Henry Fotheringham

Personal information
- Full name: Henry Richard Fotheringham
- Born: 4 April 1953 (age 73) Empangeni, Natal Province, South Africa
- Batting: Right-handed
- Bowling: Right arm off-break
- Role: Batsman
- Relations: Wayne Madsen (nephew)

Domestic team information
- 1971/72–1977/78: Natal
- 1977: Gloucestershire
- 1978/79–1988/89: Transvaal
- 1989/90: Natal

Career statistics
| Competition | First-class | List A |
| Matches | 147 | 133 |
| Runs scored | 8,814 | 4,438 |
| Batting average | 40.06 | 39.98 |
| 100s/50s | 21/48 | 7/26 |
| Top score | 184 | 156* |
| Balls bowled | 1,002 | 28 |
| Wickets | 7 | 1 |
| Bowling average | 70.00 | 26.00 |
| 5 wickets in innings | 0 | 0 |
| 10 wickets in match | 0 | 0 |
| Best bowling | 3/48 | 1/7 |
| Catches/stumpings | 135/– | 40/– |
- Source: ESPNcricinfo, 10 July 2020

= Henry Fotheringham =

South African cricketer

Henry Richard Fotheringham (born 4 April 1953) is a retired South African cricketer.

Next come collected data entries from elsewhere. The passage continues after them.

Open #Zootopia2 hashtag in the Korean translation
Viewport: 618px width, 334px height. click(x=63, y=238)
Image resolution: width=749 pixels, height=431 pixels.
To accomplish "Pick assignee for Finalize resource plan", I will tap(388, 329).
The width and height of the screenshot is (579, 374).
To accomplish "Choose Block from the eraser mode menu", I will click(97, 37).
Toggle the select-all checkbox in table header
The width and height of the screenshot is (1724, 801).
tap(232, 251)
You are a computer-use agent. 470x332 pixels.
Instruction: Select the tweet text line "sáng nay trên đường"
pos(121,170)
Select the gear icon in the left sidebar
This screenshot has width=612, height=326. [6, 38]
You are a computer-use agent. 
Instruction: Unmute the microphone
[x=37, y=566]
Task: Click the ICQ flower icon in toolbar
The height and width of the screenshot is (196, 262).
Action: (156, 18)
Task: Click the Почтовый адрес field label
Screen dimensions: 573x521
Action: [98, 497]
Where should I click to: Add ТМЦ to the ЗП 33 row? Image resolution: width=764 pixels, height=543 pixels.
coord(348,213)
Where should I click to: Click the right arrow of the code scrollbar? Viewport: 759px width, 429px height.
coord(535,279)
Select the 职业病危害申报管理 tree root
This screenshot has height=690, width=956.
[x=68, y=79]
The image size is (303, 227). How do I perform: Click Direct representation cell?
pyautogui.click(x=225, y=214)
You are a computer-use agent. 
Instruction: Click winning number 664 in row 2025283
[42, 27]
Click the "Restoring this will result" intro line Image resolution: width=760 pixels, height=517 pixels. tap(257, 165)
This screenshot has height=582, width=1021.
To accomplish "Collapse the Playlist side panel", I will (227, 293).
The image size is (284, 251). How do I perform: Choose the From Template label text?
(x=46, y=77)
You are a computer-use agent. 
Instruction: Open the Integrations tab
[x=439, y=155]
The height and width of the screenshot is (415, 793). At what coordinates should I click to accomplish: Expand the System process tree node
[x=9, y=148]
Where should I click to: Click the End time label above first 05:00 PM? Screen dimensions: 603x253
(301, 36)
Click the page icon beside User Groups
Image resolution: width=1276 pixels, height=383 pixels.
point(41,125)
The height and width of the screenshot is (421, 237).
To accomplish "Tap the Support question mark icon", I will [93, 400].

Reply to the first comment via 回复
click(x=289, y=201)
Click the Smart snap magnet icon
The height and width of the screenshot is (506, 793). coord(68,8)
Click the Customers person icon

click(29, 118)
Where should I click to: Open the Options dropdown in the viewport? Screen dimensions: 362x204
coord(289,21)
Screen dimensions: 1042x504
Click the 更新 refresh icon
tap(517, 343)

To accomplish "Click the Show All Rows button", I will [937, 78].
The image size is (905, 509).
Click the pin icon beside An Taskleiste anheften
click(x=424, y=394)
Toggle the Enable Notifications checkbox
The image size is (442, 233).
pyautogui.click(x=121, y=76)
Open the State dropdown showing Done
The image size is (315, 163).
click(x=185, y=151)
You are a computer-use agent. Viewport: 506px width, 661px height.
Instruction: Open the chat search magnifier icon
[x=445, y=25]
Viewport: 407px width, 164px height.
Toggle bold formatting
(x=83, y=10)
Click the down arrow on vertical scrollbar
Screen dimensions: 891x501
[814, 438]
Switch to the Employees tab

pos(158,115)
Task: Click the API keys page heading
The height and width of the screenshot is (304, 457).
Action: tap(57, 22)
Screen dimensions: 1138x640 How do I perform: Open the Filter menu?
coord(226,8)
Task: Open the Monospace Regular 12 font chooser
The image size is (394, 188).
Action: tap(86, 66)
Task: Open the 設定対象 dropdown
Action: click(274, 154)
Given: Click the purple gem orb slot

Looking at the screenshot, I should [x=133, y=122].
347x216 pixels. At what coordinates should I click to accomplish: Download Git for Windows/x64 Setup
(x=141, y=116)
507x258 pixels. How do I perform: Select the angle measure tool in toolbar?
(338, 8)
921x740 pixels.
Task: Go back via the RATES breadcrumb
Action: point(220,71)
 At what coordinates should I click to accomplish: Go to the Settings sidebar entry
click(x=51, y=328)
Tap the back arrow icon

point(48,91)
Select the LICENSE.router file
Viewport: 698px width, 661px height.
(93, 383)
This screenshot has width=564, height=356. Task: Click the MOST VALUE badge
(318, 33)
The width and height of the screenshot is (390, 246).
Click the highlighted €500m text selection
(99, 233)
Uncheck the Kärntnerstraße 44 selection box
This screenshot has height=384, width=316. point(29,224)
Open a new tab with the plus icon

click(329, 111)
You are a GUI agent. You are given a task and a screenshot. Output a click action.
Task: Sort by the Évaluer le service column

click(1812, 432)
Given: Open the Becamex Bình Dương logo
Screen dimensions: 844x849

Fotheringham lived in Swaziland and Rhodesia as a child, and attended Ruzawi School and Michaelhouse. He represented Natal Schools at the 1969–70 Nuffield Week, and South African Schools at the 1970–71 Nuffield Week, and played rugby union, hockey, tennis, and squash at age group level.

Originally a right-handed middle-order batsman, Fotheringham made his first-class debut for Natal B against Transvaal B in section B of the Currie Cup in December 1971, and in section A for Natal a month later in January 1972 against Rhodesia. His List A debut came for Natal in February 1974, in a Gillette Cup match against Rhodesia.

Fotheringham moved to Transvaal ahead of the 1978–79 season, where he moved up the order and formed a prolific opening partnership with Jimmy Cook in a period when Transvaal dominated South African domestic cricket, before returning to play for Natal for the 1989–90 season. His final appearance for Natal came in the Benson & Hedges Series in March 1990. He also played two Second XI Championship matches for Gloucestershire in 1977. During his career Fotheringham scored 7,981 runs in the Currie Cup, the fifth-highest career runs total in the history of the tournament.

Due to the sporting boycott of South Africa during apartheid, Fotheringham never played an official Test match or One Day International for South Africa. However, he played in seven unofficial Test matches and fifteen unofficial One Day Internationals during the South African rebel tours, making his debut against the West Indies XI during their 1983–84 tour. His final first-class appearance came in the unofficial Test against the England XI during the 1989–90 rebel tour.